(KCPW News) Governor Gary Herbert has signed a bill to exempt ammunition and firearms manufactured and sold in Utah from federal regulations. But only yesterday, he said he was still deliberating the bill because of the cost of a potential lawsuit.
“What is going to be the cost to the implementation of that bill and other bills, and is it something that the taxpayers should be shackled with?” he said at his monthly news conference on KUED. “So I’m actually looking at the cost factor, probably as much as anything right now.”
In a statement released this afternoon, Herbert said, “Sending the message that we will stand up for a proper balance between the state and federal government is a good thing.”
Montana has already passed a similar law, which is currently tied up in the courts. Speaking on KCPW’s Politics Up Close, Attorney General Mark Shurtleff said if Utah’s own law also goes to court, he can delay its implementation until the outcome of the Montana case is decided.

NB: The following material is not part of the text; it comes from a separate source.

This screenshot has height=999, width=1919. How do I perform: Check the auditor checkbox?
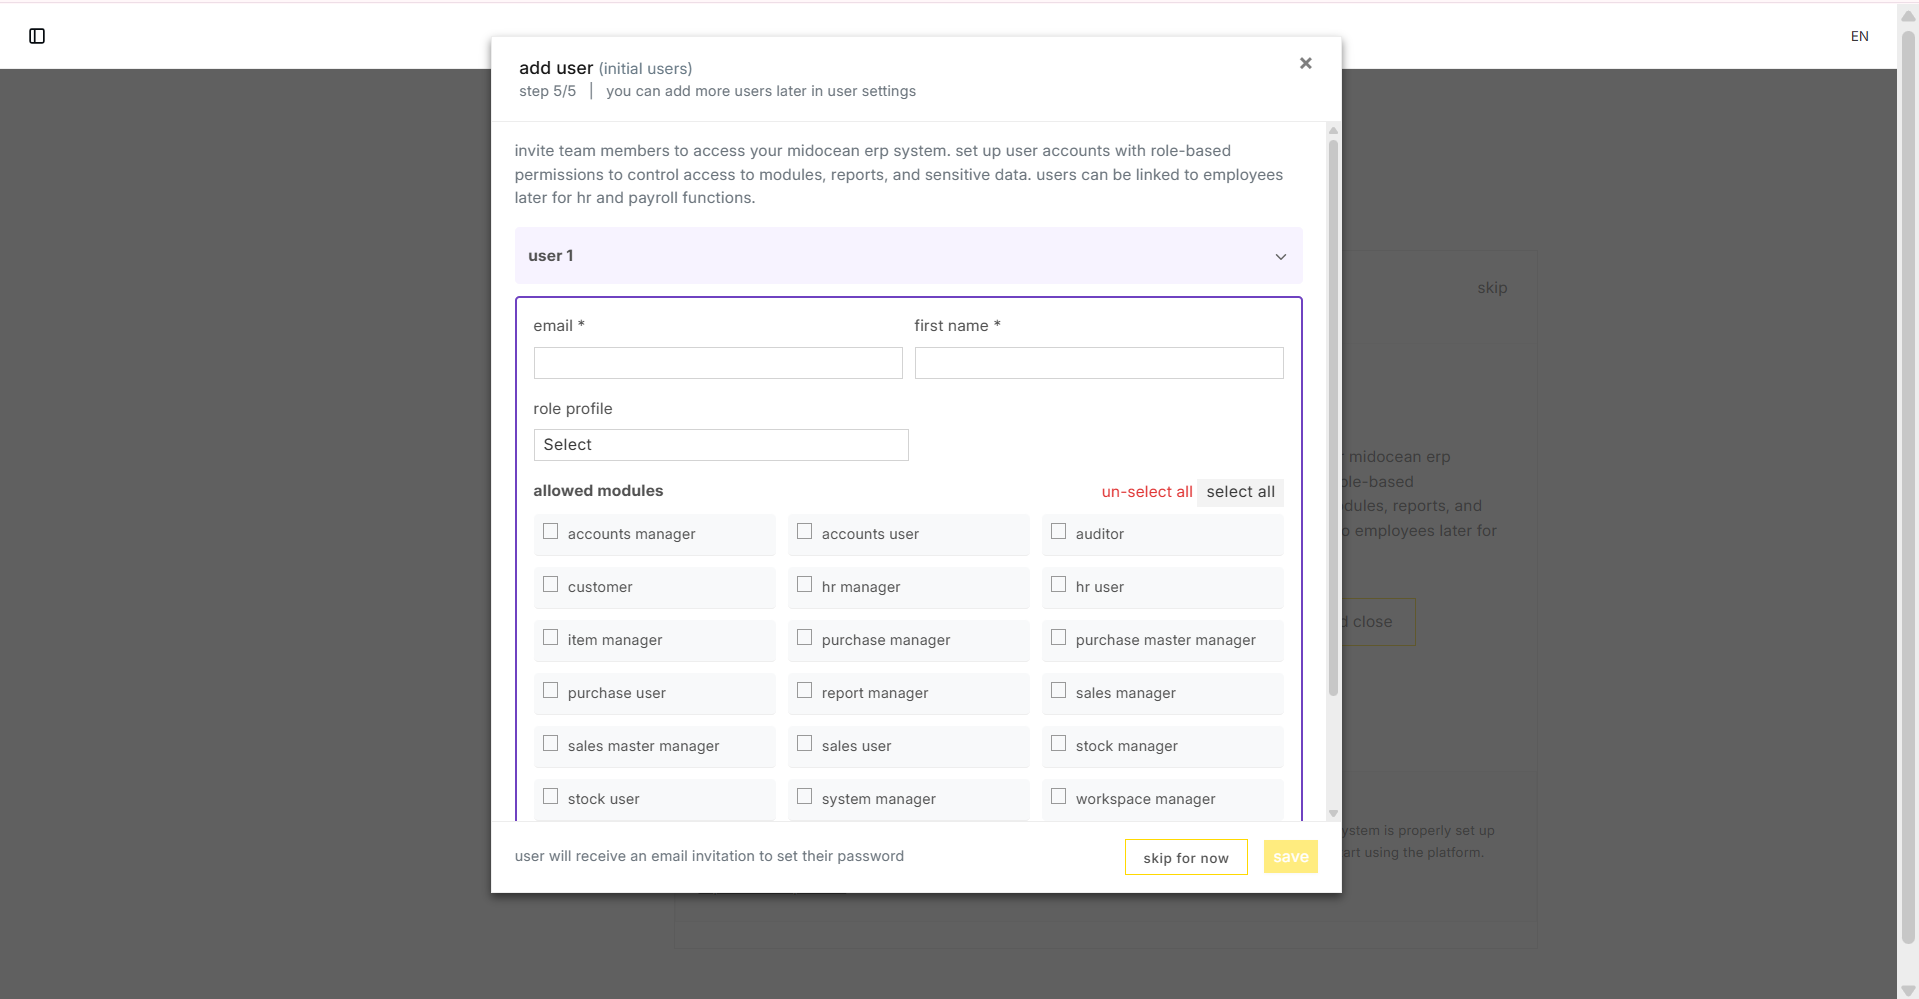click(x=1058, y=531)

“Once it’s in the court system, then as the attorney representing the state, I can go in there, as long as I don’t have the opposition of the governor and the legislature, and agree to stay implementation of the law and the lawsuit pending the results in another court,” he said. “And so I’ve told them that’s a possibility here, and so there may not be any money spent.”
Senate Bill 11, the “Utah State-made Firerarms Protection Act,” was sponsored by Republican Senator Margaret Dayton, and had the support of nearly all Republican lawmakers, but few Democrats.